The primary driver of this looming crisis is a combination of supercharged domestic consumption and a flawed system of massive energy subsidies. Iran’s energy mix is almost entirely dependent on natural gas and oil, which together account for a staggering 98% of its primary energy use. This consumption is heavily encouraged by a “hidden subsidy” system that makes Iran’s gasoline the cheapest in the world and results in the country having one of the highest energy subsidy-to-GDP ratios globally. A significant portion of this subsidized energy is directed towards the residential sector, which consumes a disproportionately large share compared to international standards, highlighting a pattern of inefficient and unsustainable energy use.

This trajectory of soaring demand against a backdrop of slower growth in supply creates a collision course. The presentation projects a critical crossover point where, if current trends persist, Iran’s final energy consumption will outstrip its supply in less than two decades. This scenario would force a country, long-defined by its role as a major energy exporter, to begin importing energy to meet its domestic needs. The consequences extend beyond economics to severe environmental impacts. This inefficient energy model has placed Iran among the top eight global CO2 emitters, with its contribution to pollution far outweighing its share of the world’s GDP.

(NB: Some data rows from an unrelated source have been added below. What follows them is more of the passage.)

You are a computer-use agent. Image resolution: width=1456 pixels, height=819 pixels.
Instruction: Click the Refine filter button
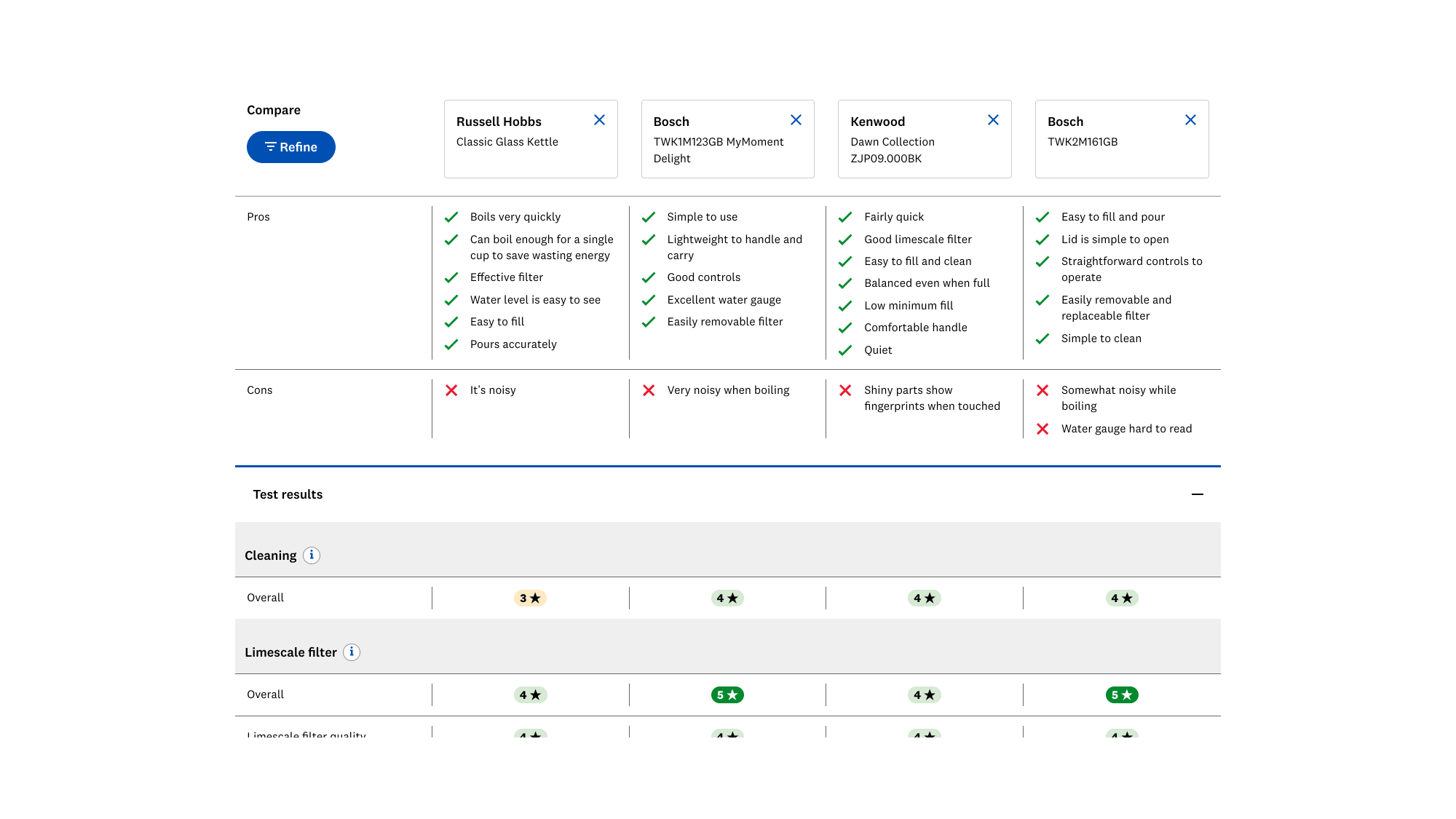point(290,147)
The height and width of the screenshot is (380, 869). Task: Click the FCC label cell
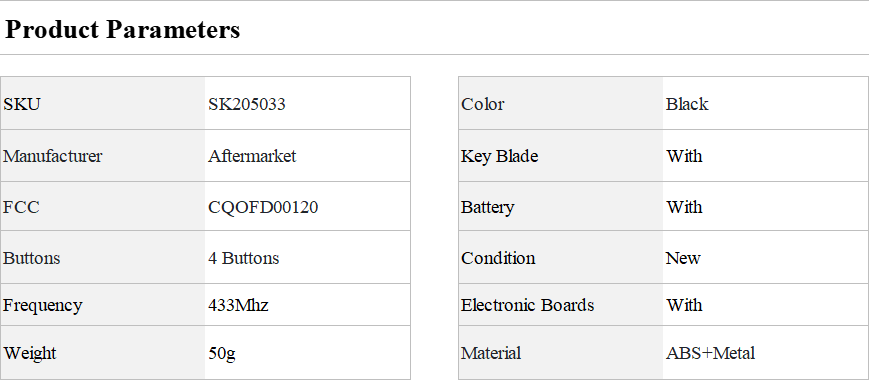click(103, 207)
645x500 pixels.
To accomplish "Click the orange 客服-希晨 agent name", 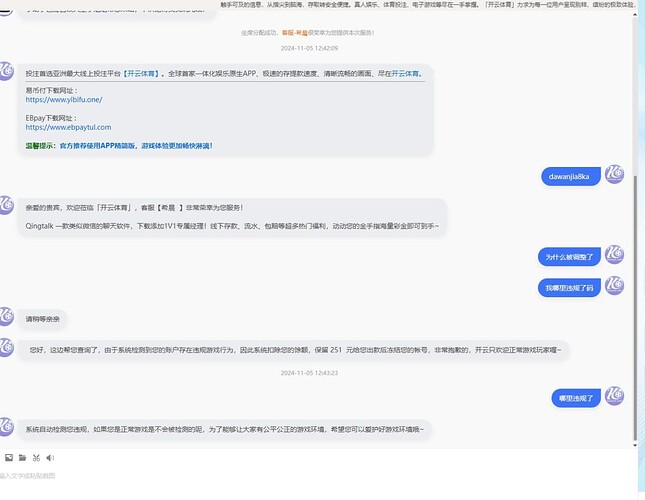I will [295, 32].
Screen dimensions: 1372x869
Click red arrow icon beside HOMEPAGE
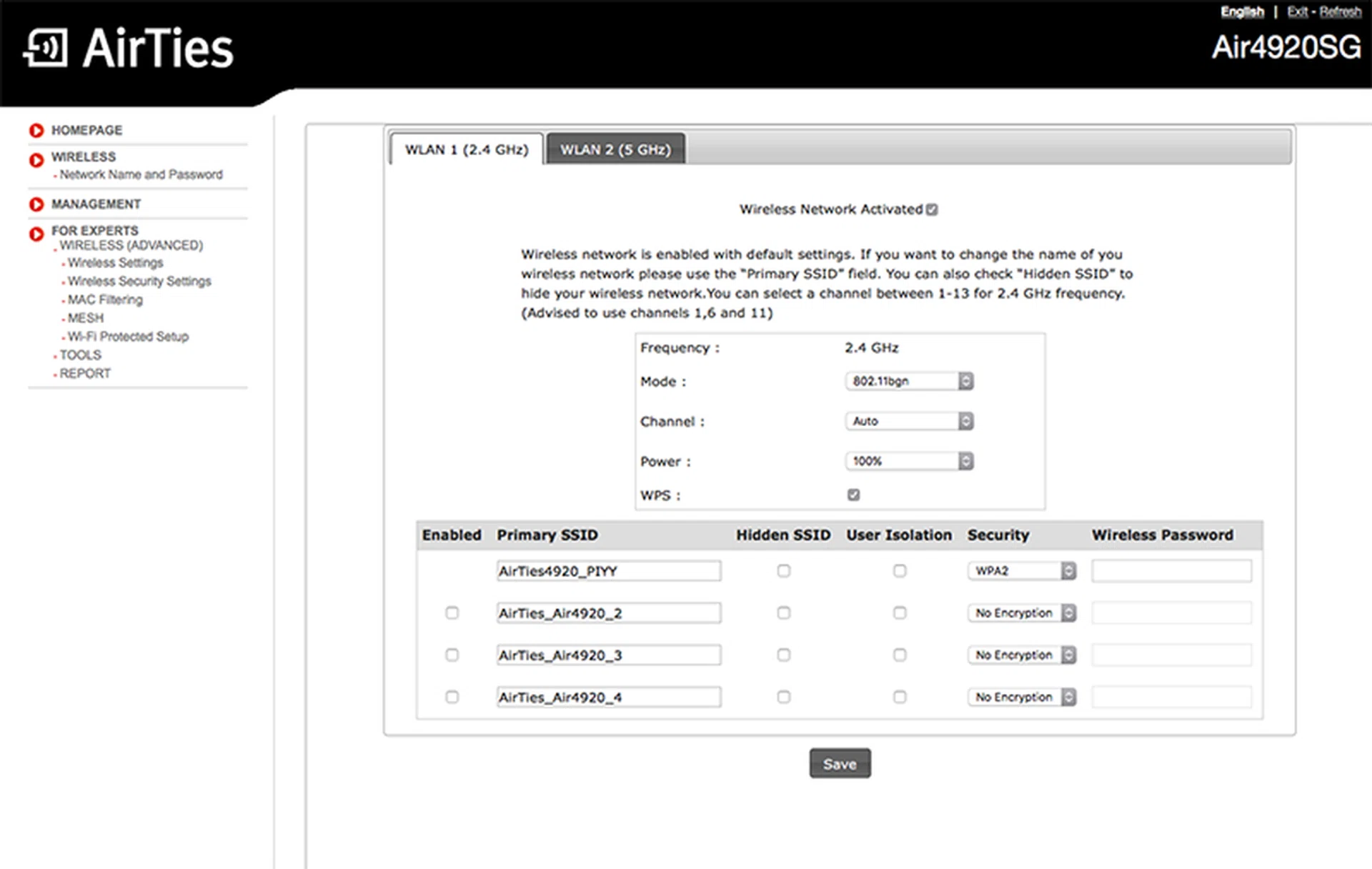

Ultimately, the presentation argues that the current path is unsustainable and that fundamental, structural reforms are “inevitable”. The analysis concludes by outlining four key pillars for a strategic shift: drastically improving energy consumption efficiency, deepening the domestic value chain for oil and gas products, reforming financial and investment models in the energy sector, and leveraging Iran’s strategic location to become a regional hub for energy trade and swapping. These proposed changes suggest a move away from a model of subsidizing raw consumption toward creating a more sustainable and economically sound energy future.